◆ **What you have to do**
Copy exactly and only the lines running from the one that contains "How do I perform: Open DAX query view icon?" to the final line of the data below, without the pictures.

==== Provided data

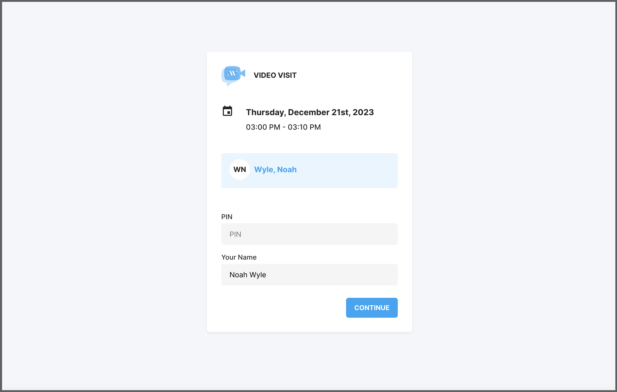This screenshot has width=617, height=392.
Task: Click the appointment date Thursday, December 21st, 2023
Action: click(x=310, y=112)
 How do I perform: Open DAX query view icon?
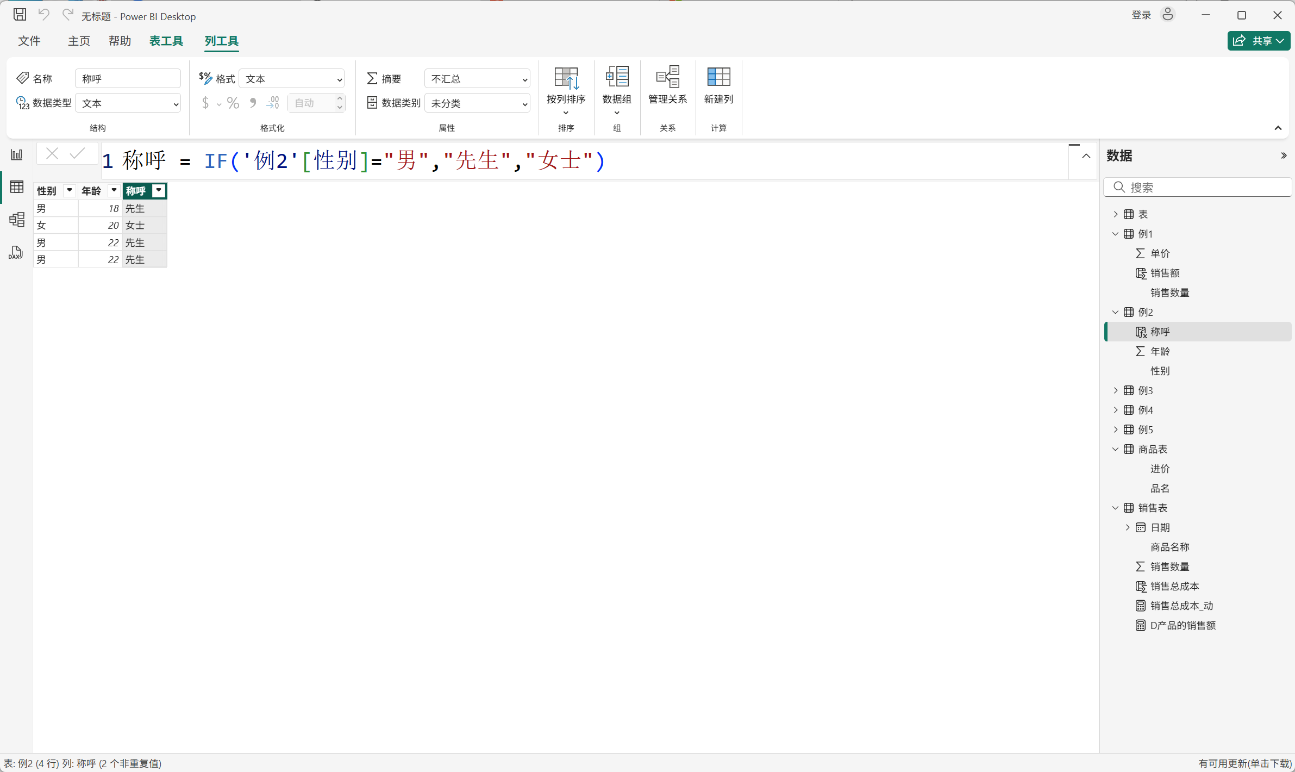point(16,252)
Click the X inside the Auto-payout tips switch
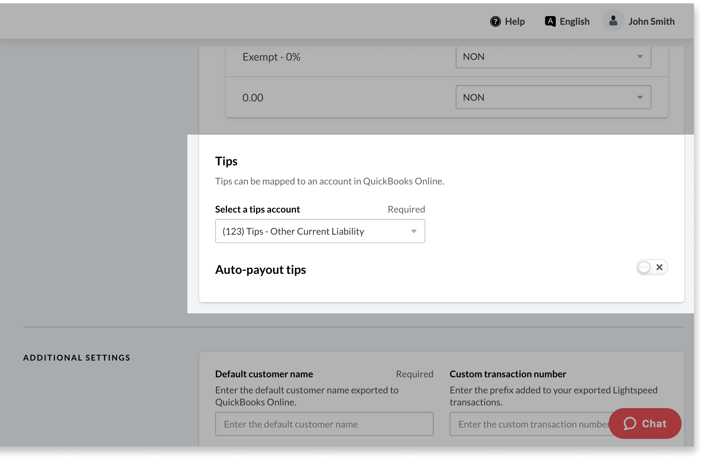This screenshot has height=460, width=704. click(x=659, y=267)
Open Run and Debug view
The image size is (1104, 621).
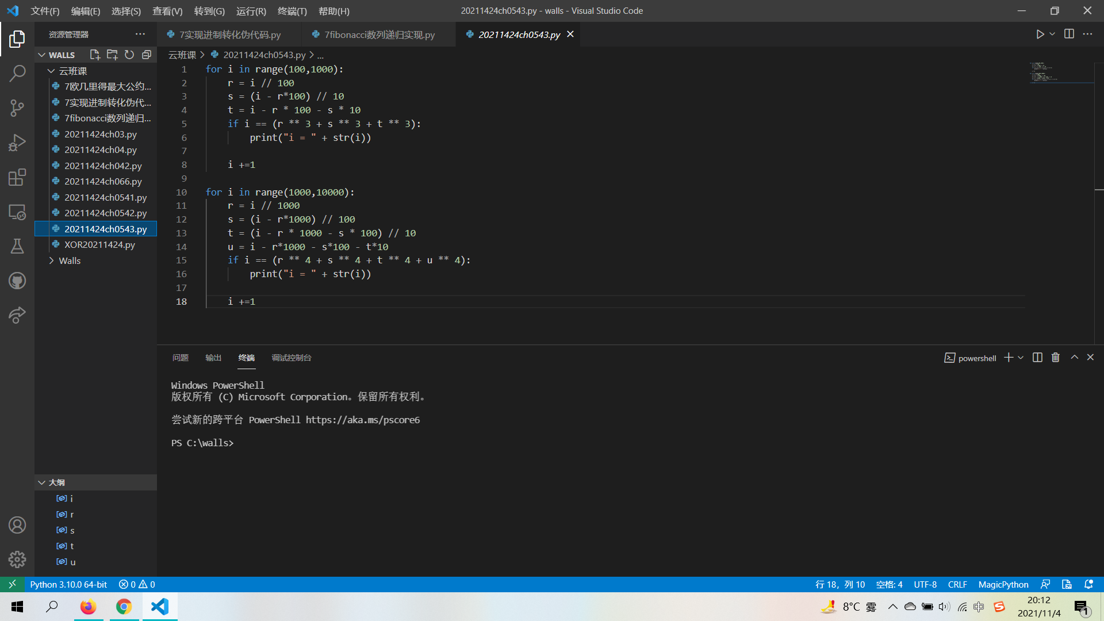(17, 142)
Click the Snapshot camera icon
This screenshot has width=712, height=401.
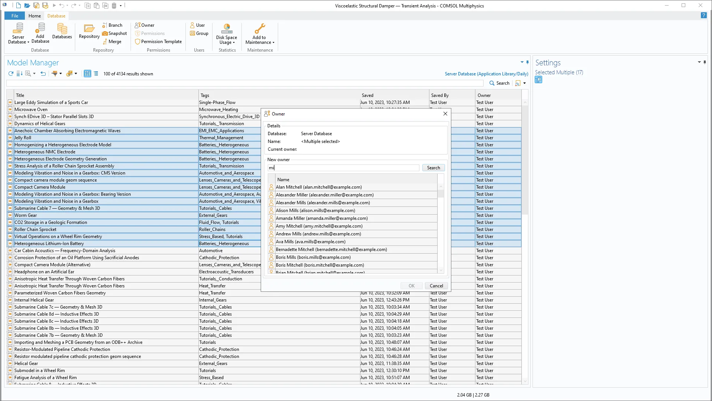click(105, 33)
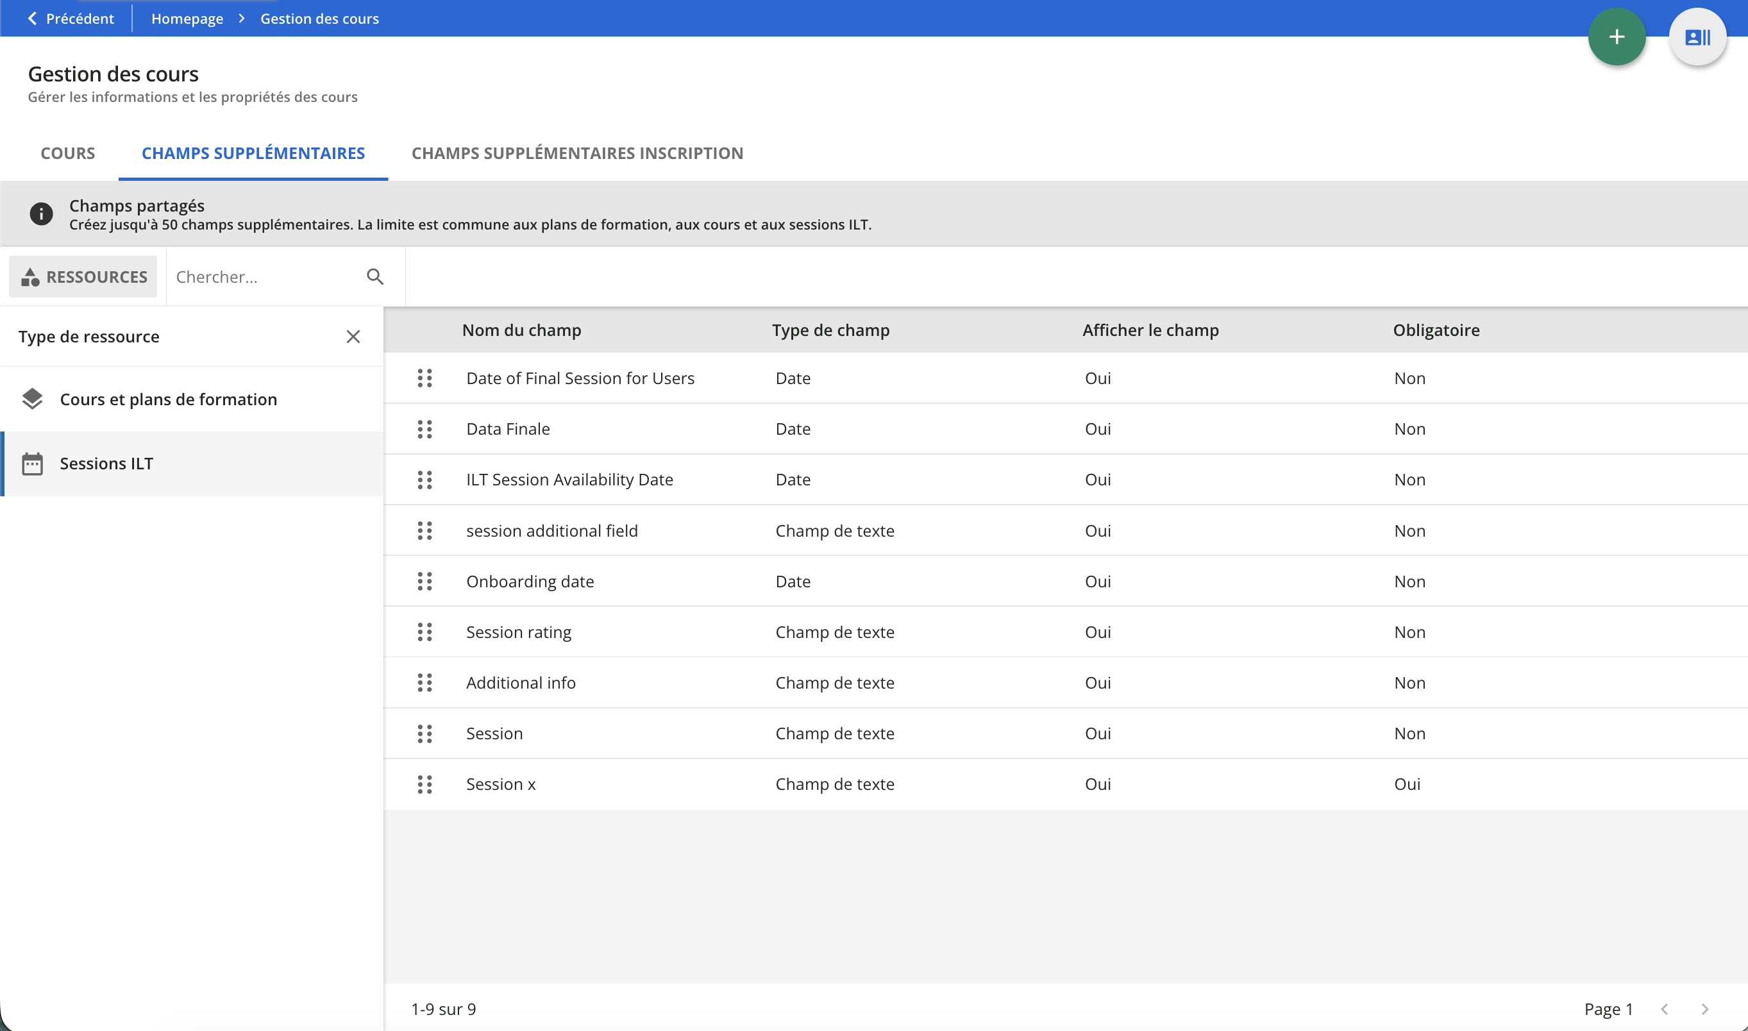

========

◆ **Response to the exercise**
 How do I perform: Open DAX query view icon?
point(16,252)
Click the X inside the Auto-payout tips switch
This screenshot has height=460, width=704. click(x=659, y=267)
Open Run and Debug view
The image size is (1104, 621).
(17, 142)
Click the Snapshot camera icon
This screenshot has width=712, height=401.
click(105, 33)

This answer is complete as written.